**EXTRACT TO READ:**
The Death Of The Password?

June 12, 2012

Last week was a terrible week for password breaches. First LinkedIn revealed that ~6.5 million password hashes were posted online. Hot on the heels came the news that online dating website eHarmony and streaming music site Last.fm have suffered similar breaches.

Are these breaches a surprise? No, not really. Websites entice customers by offering compelling features and services, and customers are rarely willing or able to compare the security properties of competing services. Even if a website uses SSL to protect a password in transit, the password will typically be exposed on web servers and datacentre networks every time it is supplied by the user before it is hashed for comparison.

Attackers often merely need to compromise an edge-of-network web server with some malware to steal every password as it is provided or to steal password hashes. Attackers may target what they perceive to be lower security social media services in the knowledge the same password may grant access to higher value services such as retail or banking. Banks have known this for a long time; this is why they prompt for random characters rather than the whole password and rely on a wide range of security questions or one time pad (OTP) tokens.

It gets worse. ‘Hashing’ a password means obscuring the original plaintext into a format that cannot be easily read. It’s intended to be a one way process which is very useful for storing passwords. Instead of storing a user’s actual password, you can simply store the hash and use this to check whether someone has logged on with the correct details. Some websites originally used the legacy MD5 hashing algorithm to protect passwords. However advances in cryptanalysis and computing power often make it necessary to move to newer, stronger algorithms. Many have considered MD5 to be compromised for around a decade but not all websites have upgraded to SHA-1 yet.

Even using a stronger algorithm alone is not enough. ‘Salting’ is the process of adding an additional layer of security by hashing the password with some additional random data to ensure the hash is unique and harder to crack. Unfortunately some of the breached services (and doubtless many others), haven’t employed this technique.

**DATA EXCERPT:**
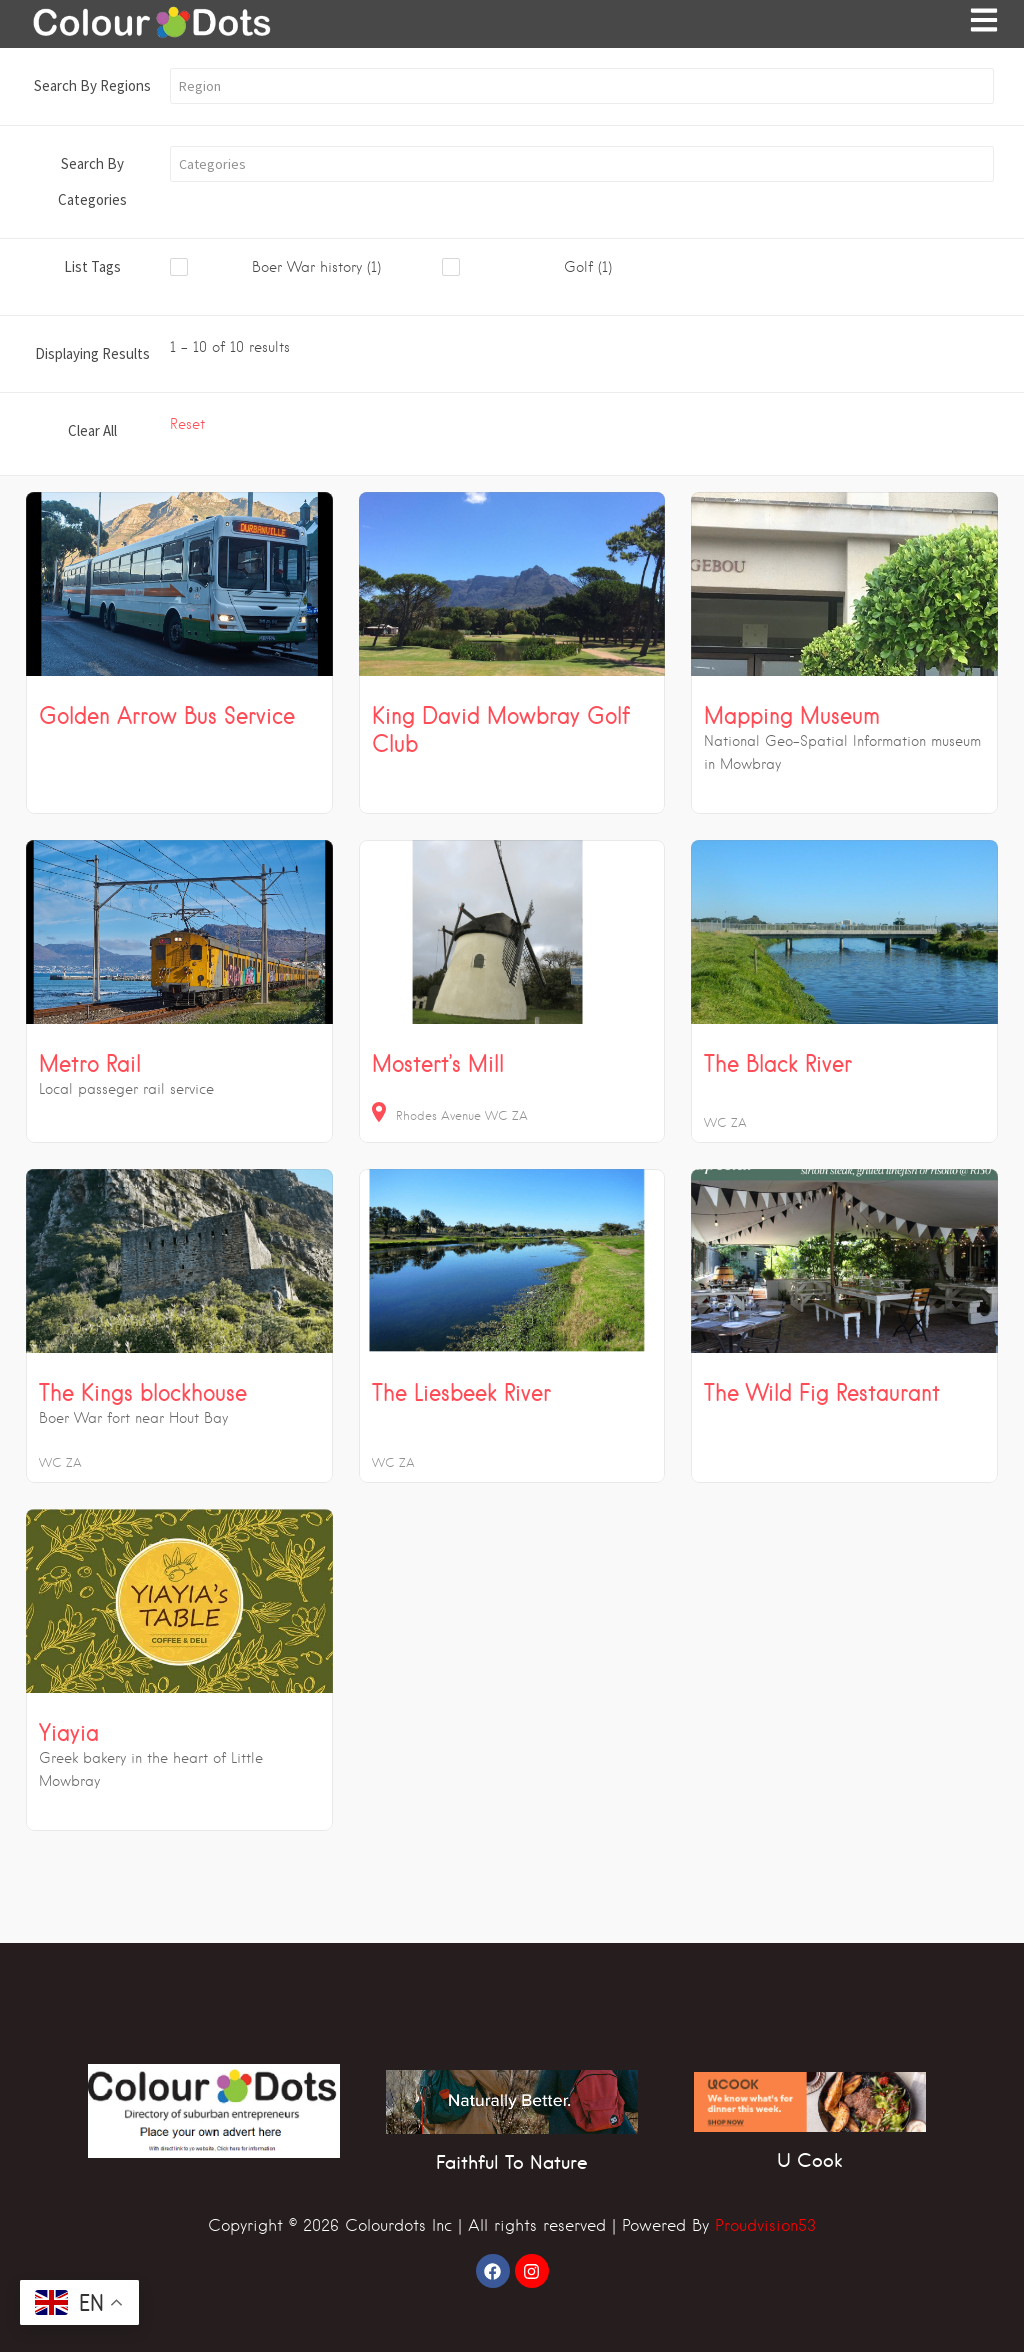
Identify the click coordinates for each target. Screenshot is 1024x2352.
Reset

**PROBLEMS:**
1. According to the article on password breaches, which two websites besides LinkedIn suffered similar breaches?
2. Duplicate the part of the article on password breaches starting at "The Death Of" and ending at "suffered similar breaches.".
3. Write the next part of the article on password breaches, picking up after its final sentence.

**RESULTS IN ORDER:**
1. eHarmony and Last.fm.

2.
The Death Of The Password?

June 12, 2012

Last week was a terrible week for password breaches. First LinkedIn revealed that ~6.5 million password hashes were posted online. Hot on the heels came the news that online dating website eHarmony and streaming music site Last.fm have suffered similar breaches.

3.
Websites may attempt to upgrade the security of weakly hashed passwords by storing a freshly hashed password when each user logs in. While this is good practice, special care is still required to ensure that any copies of the weakly hashed password are securely erased.

Techniques to improve security can include:

Prompt users for parts of their password rather than then entire phrase.

Better still, minimise the reliance and exposure of passwords through the use of techniques such as two factor authentication, certificate based authentication or OAuth with associated strong cryptography.

Deploy a dedicated authentication service to ensure passwords and their hashed representations are exposed in the minimum number of locations and can be securely erased when they’re longer required.

Encrypt hashes using techniques like transparent database encryption with HSM-based key management to prevent their hash theft and to simplify the secure destruction of old hashes.

Replace any legacy hashes with randomly salted SHA-1 or SHA-2 representations at next user logon. Better still, use a key stretching technique to reduce the rate that an attacker can test for dictionary passwords.

As we move towards smartphones and tablets where Apps are able to store credentials on behalf of users, we are finding that we all use our passwords less: perhaps only to authorise higher values transactions or to enrol new devices. However, in a world where the relationship between customers and service providers is increasingly spontaneous passwords will remain a convenient catch-all credential until identity federation becomes ubiquitous. It’s time for all of us to think much more carefully about how we protect both our own passwords and those of others we serve.